Стало казаться, что я никогда не кончал фабзавуча, что пятый разряд, полученный мною, здесь не играет никакой роли, и ничего-то, в общем, я не умею делать, и вся моя работа начнется только с завтрашнего дня. Не зная толком, каким будет тот завтрашний день, я волновался еще больше.
Лестница, ведущая наверх, заскрипела под ногами Маремухи. Петро тащил круглый столик на точеной ножке.
— Вот! — сказал Маремуха, тяжело дыша и, видимо, ожидая одобрения.
— Агния Трофимовна дала?
— Ага! «Пока, — говорит, — у вас мебель появится, берите, пользуйтесь, а то у меня все равно, — говорит, — он лишний…»
— Теперь нам табуретки раздобыть — и все в порядке.
— Меня хозяйка спрашивает, что завтра на обед готовить: борщ зеленый или суп с черешнями холодный? А я говорю: «Не знаю. Пускай хлопцы скажут». Ты чего хочешь лучше, Василь?
— Она нас как в ресторане кормить собирается, что ли? — ответил я хмуро.
— Ну, раз на всем готовом взялась держать, пусть ухаживает!
— Еще неизвестно, какие заработки будут!
— Ничего, заработаем как полагается, — уверенно сказал Петя. — Мне, когда я оформлялся, один плотник говорил, что у них в столярном никто меньше сотни не зарабатывает. Даже третий разряд!
— Тебе хорошо, Петрусь, ты свою, знакомую работу делать будешь. Знай себе гоняй фуганок! А вот мне переучиваться надо. Леший его знает, как мне на тех машинках формовать! Я их и вижу-то впервые.
— А ты не журись, Василь! Будет трудно — мы с Бобырем поможем…
— Чего он не идет, Бобырь? — спохватился я, поглядывая на старинный будильник-ящик, поставленный хозяйкой на лежанке печи. — Где его, Сашку, носит! Уже второй час как ушел!

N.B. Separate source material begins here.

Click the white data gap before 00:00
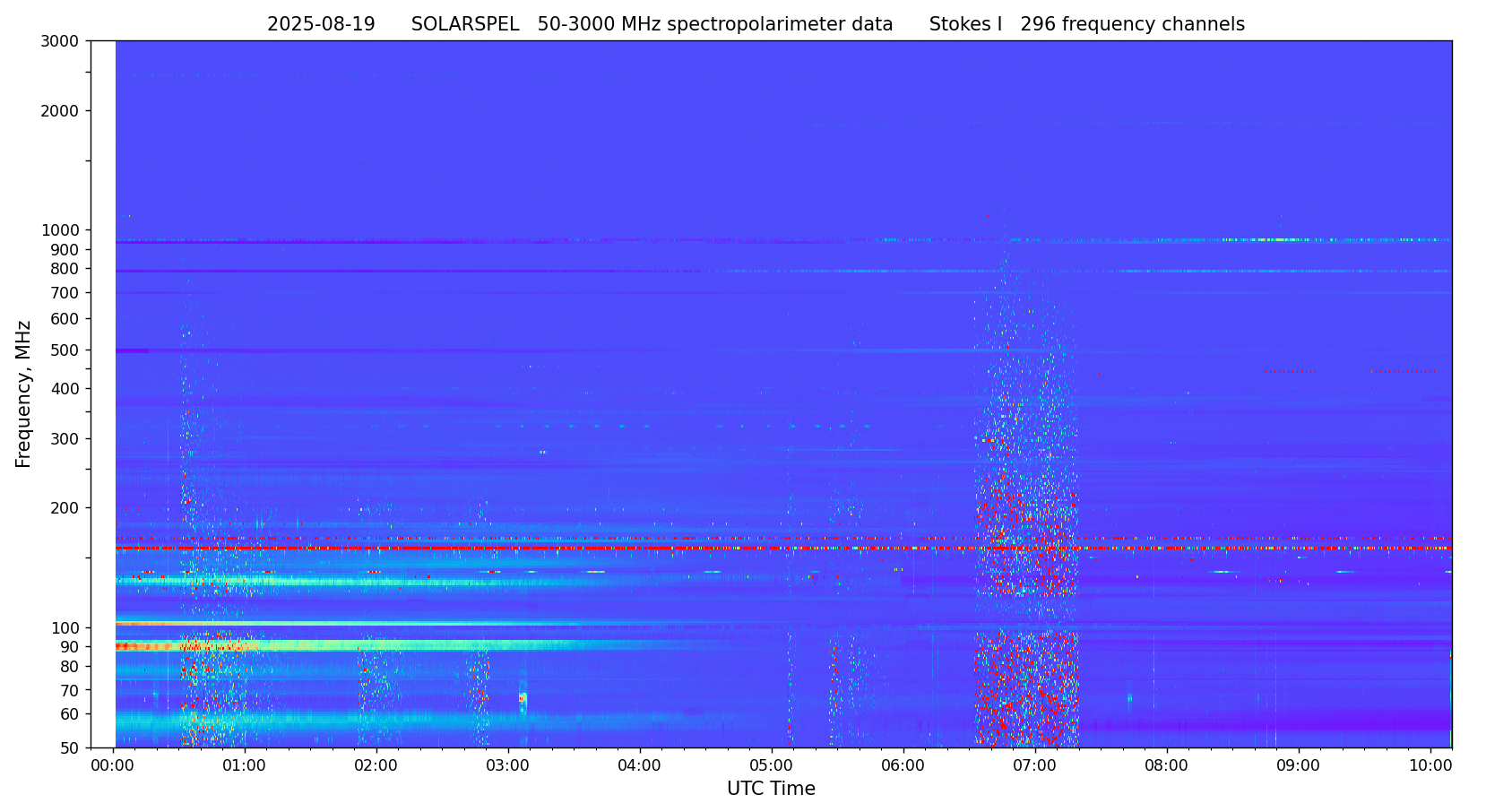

— Ну, до вокзала не так уж близко. Пока Володю найдет, пока вещи получит. А потом ему еще харчей надо купить. Ведь хозяйка взялась нас кормить только с завтрашнего дня, — заступился за Бобыря Маремуха.
Сашу мы услали на вокзал за нашими вещами. Нам следовало за это время набить сеном матрацы, помыть пол — словом, приготовить комнату к ночлегу.
— Он адрес хоть записал? — спросил я Маремуху. — А то, может, забыл дорогу сюда и бродит по городу.
— Зачем ему адрес? Уговорились же: отыщет Володю на стоянке и тот его бесплатно привезет.
— Хотя верно, — сказал я, успокаиваясь. — Ну что же, мы свое дело закончили, давай погуляем немножко.
Мы прошли мимо хозяйки, которая разглаживала для нас простыни, открыли калитку.
— Пойдем, Петро, налево, — предложил я.
И мы направились Приморской улицей к порту, мимо усадьбы, из которой слышалась недавно музыка.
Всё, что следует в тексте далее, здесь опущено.